Records of word and element locations:
--
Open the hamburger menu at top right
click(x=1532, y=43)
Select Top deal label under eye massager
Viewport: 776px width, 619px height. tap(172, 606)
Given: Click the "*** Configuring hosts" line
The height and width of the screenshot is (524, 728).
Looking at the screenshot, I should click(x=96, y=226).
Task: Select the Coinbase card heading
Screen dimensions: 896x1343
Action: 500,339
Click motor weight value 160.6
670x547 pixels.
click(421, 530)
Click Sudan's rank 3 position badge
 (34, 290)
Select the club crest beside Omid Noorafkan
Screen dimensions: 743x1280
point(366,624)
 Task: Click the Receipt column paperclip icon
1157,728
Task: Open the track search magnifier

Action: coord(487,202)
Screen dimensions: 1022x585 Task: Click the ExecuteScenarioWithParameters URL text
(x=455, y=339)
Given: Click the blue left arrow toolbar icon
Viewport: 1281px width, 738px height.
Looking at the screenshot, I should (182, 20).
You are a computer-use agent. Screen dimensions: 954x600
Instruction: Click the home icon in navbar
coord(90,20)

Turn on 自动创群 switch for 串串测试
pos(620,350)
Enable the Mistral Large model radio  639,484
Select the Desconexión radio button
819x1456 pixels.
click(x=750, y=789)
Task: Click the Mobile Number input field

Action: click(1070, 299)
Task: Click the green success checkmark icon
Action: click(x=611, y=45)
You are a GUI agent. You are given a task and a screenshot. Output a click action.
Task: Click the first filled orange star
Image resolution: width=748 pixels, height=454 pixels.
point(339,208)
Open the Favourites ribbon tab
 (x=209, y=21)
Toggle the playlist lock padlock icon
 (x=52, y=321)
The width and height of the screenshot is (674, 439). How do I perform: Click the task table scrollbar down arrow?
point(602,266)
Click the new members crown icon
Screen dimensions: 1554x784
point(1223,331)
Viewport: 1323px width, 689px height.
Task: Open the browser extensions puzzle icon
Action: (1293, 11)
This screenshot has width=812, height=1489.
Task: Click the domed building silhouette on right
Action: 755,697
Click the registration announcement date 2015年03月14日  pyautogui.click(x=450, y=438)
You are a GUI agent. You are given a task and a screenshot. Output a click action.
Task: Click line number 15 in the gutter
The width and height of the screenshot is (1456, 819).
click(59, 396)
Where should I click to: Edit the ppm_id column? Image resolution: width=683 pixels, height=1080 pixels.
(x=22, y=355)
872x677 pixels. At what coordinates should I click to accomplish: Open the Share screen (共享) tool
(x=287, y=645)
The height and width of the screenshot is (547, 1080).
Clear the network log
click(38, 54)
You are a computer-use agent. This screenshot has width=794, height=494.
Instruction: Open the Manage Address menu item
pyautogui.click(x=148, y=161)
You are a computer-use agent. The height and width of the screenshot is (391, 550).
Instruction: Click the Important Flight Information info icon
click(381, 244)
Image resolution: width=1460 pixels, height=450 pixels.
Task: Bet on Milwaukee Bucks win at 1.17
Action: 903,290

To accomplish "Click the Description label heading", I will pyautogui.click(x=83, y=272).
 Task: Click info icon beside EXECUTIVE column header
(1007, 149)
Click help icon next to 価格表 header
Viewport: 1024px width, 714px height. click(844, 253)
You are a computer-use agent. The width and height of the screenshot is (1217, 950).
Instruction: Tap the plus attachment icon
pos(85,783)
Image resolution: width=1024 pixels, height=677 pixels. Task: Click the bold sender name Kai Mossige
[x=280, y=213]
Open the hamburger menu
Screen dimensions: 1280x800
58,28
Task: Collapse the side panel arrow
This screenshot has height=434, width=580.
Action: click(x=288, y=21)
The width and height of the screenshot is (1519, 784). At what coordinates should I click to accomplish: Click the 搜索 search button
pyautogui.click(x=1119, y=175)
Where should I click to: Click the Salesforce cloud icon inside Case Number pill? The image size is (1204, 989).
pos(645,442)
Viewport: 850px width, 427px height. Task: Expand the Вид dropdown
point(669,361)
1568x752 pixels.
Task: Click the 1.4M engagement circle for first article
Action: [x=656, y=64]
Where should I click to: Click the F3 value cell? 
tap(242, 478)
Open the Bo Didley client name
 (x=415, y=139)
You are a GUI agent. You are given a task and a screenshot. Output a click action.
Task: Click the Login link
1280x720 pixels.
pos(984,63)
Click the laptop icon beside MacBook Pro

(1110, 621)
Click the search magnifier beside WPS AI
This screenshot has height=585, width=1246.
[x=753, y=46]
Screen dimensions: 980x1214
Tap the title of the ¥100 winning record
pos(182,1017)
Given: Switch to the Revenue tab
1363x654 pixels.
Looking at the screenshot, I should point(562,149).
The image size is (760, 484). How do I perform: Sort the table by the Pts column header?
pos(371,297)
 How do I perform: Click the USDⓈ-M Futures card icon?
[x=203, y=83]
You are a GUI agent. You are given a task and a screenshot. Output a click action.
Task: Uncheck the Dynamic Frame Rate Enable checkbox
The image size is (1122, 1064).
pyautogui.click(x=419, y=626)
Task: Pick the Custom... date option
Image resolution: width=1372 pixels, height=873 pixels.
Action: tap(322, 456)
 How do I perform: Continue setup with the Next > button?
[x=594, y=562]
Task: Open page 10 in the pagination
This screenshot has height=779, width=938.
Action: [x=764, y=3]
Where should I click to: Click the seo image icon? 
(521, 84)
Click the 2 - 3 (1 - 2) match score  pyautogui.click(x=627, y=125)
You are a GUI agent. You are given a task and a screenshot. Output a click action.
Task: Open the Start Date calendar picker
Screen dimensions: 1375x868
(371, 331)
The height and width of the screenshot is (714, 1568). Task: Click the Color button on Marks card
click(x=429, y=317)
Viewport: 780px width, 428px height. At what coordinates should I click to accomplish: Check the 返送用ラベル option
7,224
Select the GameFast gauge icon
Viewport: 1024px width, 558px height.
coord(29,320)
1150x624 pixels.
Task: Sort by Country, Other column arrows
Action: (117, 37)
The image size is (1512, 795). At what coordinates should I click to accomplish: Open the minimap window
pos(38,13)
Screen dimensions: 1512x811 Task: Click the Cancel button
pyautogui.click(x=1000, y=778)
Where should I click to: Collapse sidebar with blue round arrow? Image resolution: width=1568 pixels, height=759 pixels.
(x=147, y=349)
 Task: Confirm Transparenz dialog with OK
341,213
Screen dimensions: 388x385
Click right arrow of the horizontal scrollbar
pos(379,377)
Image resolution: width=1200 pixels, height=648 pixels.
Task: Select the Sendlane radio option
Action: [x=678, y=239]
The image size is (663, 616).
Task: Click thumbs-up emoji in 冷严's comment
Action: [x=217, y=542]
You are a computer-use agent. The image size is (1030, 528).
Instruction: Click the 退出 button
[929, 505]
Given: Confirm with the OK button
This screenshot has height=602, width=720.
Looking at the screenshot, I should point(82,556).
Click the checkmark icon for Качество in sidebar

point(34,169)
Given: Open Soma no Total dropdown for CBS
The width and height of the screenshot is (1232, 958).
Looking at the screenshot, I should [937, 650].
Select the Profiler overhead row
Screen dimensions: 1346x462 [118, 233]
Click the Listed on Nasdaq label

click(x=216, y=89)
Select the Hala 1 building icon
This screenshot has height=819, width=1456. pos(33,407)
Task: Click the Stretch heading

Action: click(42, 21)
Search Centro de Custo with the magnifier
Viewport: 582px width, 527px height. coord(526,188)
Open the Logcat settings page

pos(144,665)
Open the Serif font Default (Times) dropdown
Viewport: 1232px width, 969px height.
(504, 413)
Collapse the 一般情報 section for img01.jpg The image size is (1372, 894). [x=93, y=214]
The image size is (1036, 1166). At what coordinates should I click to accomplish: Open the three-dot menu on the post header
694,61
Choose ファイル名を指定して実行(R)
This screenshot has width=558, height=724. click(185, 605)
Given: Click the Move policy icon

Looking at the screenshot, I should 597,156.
--
## Problem description
Copy out every one of the records above word for word, keeping each line unchanged.

## Result of the exercise
Open the hamburger menu at top right
click(x=1532, y=43)
Select Top deal label under eye massager
Viewport: 776px width, 619px height. tap(172, 606)
Given: Click the "*** Configuring hosts" line
The height and width of the screenshot is (524, 728).
Looking at the screenshot, I should click(x=96, y=226).
Task: Select the Coinbase card heading
Screen dimensions: 896x1343
Action: 500,339
Click motor weight value 160.6
670x547 pixels.
click(421, 530)
Click Sudan's rank 3 position badge
 (34, 290)
Select the club crest beside Omid Noorafkan
Screen dimensions: 743x1280
point(366,624)
 Task: Click the Receipt column paperclip icon
1157,728
Task: Open the track search magnifier

Action: coord(487,202)
Screen dimensions: 1022x585 Task: Click the ExecuteScenarioWithParameters URL text
(x=455, y=339)
Given: Click the blue left arrow toolbar icon
Viewport: 1281px width, 738px height.
Looking at the screenshot, I should (182, 20).
You are a computer-use agent. Screen dimensions: 954x600
Instruction: Click the home icon in navbar
coord(90,20)

Turn on 自动创群 switch for 串串测试
pos(620,350)
Enable the Mistral Large model radio  639,484
Select the Desconexión radio button
819x1456 pixels.
click(x=750, y=789)
Task: Click the Mobile Number input field

Action: click(1070, 299)
Task: Click the green success checkmark icon
Action: click(x=611, y=45)
You are a GUI agent. You are given a task and a screenshot. Output a click action.
Task: Click the first filled orange star
Image resolution: width=748 pixels, height=454 pixels.
point(339,208)
Open the Favourites ribbon tab
 (x=209, y=21)
Toggle the playlist lock padlock icon
 (x=52, y=321)
The width and height of the screenshot is (674, 439). How do I perform: Click the task table scrollbar down arrow?
point(602,266)
Click the new members crown icon
Screen dimensions: 1554x784
point(1223,331)
Viewport: 1323px width, 689px height.
Task: Open the browser extensions puzzle icon
Action: (1293, 11)
This screenshot has width=812, height=1489.
Task: Click the domed building silhouette on right
Action: 755,697
Click the registration announcement date 2015年03月14日  pyautogui.click(x=450, y=438)
You are a GUI agent. You are given a task and a screenshot. Output a click action.
Task: Click line number 15 in the gutter
The width and height of the screenshot is (1456, 819).
click(59, 396)
Where should I click to: Edit the ppm_id column? Image resolution: width=683 pixels, height=1080 pixels.
(x=22, y=355)
872x677 pixels. At what coordinates should I click to accomplish: Open the Share screen (共享) tool
(x=287, y=645)
The height and width of the screenshot is (547, 1080).
Clear the network log
click(38, 54)
You are a computer-use agent. This screenshot has width=794, height=494.
Instruction: Open the Manage Address menu item
pyautogui.click(x=148, y=161)
You are a computer-use agent. The height and width of the screenshot is (391, 550).
Instruction: Click the Important Flight Information info icon
click(381, 244)
Image resolution: width=1460 pixels, height=450 pixels.
Task: Bet on Milwaukee Bucks win at 1.17
Action: 903,290

To accomplish "Click the Description label heading", I will pyautogui.click(x=83, y=272).
 Task: Click info icon beside EXECUTIVE column header
(1007, 149)
Click help icon next to 価格表 header
Viewport: 1024px width, 714px height. click(844, 253)
You are a computer-use agent. The width and height of the screenshot is (1217, 950).
Instruction: Tap the plus attachment icon
pos(85,783)
Image resolution: width=1024 pixels, height=677 pixels. Task: Click the bold sender name Kai Mossige
[x=280, y=213]
Open the hamburger menu
Screen dimensions: 1280x800
58,28
Task: Collapse the side panel arrow
This screenshot has height=434, width=580.
Action: click(x=288, y=21)
The width and height of the screenshot is (1519, 784). At what coordinates should I click to accomplish: Click the 搜索 search button
pyautogui.click(x=1119, y=175)
Where should I click to: Click the Salesforce cloud icon inside Case Number pill? The image size is (1204, 989).
pos(645,442)
Viewport: 850px width, 427px height. Task: Expand the Вид dropdown
point(669,361)
1568x752 pixels.
Task: Click the 1.4M engagement circle for first article
Action: [x=656, y=64]
Where should I click to: Click the F3 value cell? 
tap(242, 478)
Open the Bo Didley client name
 (x=415, y=139)
You are a GUI agent. You are given a task and a screenshot. Output a click action.
Task: Click the Login link
1280x720 pixels.
pos(984,63)
Click the laptop icon beside MacBook Pro

(1110, 621)
Click the search magnifier beside WPS AI
This screenshot has height=585, width=1246.
[x=753, y=46]
Screen dimensions: 980x1214
Tap the title of the ¥100 winning record
pos(182,1017)
Given: Switch to the Revenue tab
1363x654 pixels.
Looking at the screenshot, I should point(562,149).
The image size is (760, 484). How do I perform: Sort the table by the Pts column header?
pos(371,297)
 How do I perform: Click the USDⓈ-M Futures card icon?
[x=203, y=83]
You are a GUI agent. You are given a task and a screenshot. Output a click action.
Task: Uncheck the Dynamic Frame Rate Enable checkbox
The image size is (1122, 1064).
pyautogui.click(x=419, y=626)
Task: Pick the Custom... date option
Image resolution: width=1372 pixels, height=873 pixels.
Action: tap(322, 456)
 How do I perform: Continue setup with the Next > button?
[x=594, y=562]
Task: Open page 10 in the pagination
This screenshot has height=779, width=938.
Action: [x=764, y=3]
Where should I click to: Click the seo image icon? 
(521, 84)
Click the 2 - 3 (1 - 2) match score  pyautogui.click(x=627, y=125)
You are a GUI agent. You are given a task and a screenshot. Output a click action.
Task: Open the Start Date calendar picker
Screen dimensions: 1375x868
(371, 331)
The height and width of the screenshot is (714, 1568). Task: Click the Color button on Marks card
click(x=429, y=317)
Viewport: 780px width, 428px height. At what coordinates should I click to accomplish: Check the 返送用ラベル option
7,224
Select the GameFast gauge icon
Viewport: 1024px width, 558px height.
coord(29,320)
1150x624 pixels.
Task: Sort by Country, Other column arrows
Action: (117, 37)
The image size is (1512, 795). At what coordinates should I click to accomplish: Open the minimap window
pos(38,13)
Screen dimensions: 1512x811 Task: Click the Cancel button
pyautogui.click(x=1000, y=778)
Where should I click to: Collapse sidebar with blue round arrow? Image resolution: width=1568 pixels, height=759 pixels.
(x=147, y=349)
 Task: Confirm Transparenz dialog with OK
341,213
Screen dimensions: 388x385
Click right arrow of the horizontal scrollbar
pos(379,377)
Image resolution: width=1200 pixels, height=648 pixels.
Task: Select the Sendlane radio option
Action: [x=678, y=239]
The image size is (663, 616).
Task: Click thumbs-up emoji in 冷严's comment
Action: [x=217, y=542]
You are a computer-use agent. The image size is (1030, 528).
Instruction: Click the 退出 button
[929, 505]
Given: Confirm with the OK button
This screenshot has height=602, width=720.
Looking at the screenshot, I should point(82,556).
Click the checkmark icon for Качество in sidebar

point(34,169)
Given: Open Soma no Total dropdown for CBS
The width and height of the screenshot is (1232, 958).
Looking at the screenshot, I should [937, 650].
Select the Profiler overhead row
Screen dimensions: 1346x462 [118, 233]
Click the Listed on Nasdaq label

click(x=216, y=89)
Select the Hala 1 building icon
This screenshot has height=819, width=1456. pos(33,407)
Task: Click the Stretch heading

Action: click(42, 21)
Search Centro de Custo with the magnifier
Viewport: 582px width, 527px height. coord(526,188)
Open the Logcat settings page

pos(144,665)
Open the Serif font Default (Times) dropdown
Viewport: 1232px width, 969px height.
(504, 413)
Collapse the 一般情報 section for img01.jpg The image size is (1372, 894). [x=93, y=214]
The image size is (1036, 1166). At what coordinates should I click to accomplish: Open the three-dot menu on the post header
694,61
Choose ファイル名を指定して実行(R)
This screenshot has width=558, height=724. click(185, 605)
Given: Click the Move policy icon

Looking at the screenshot, I should 597,156.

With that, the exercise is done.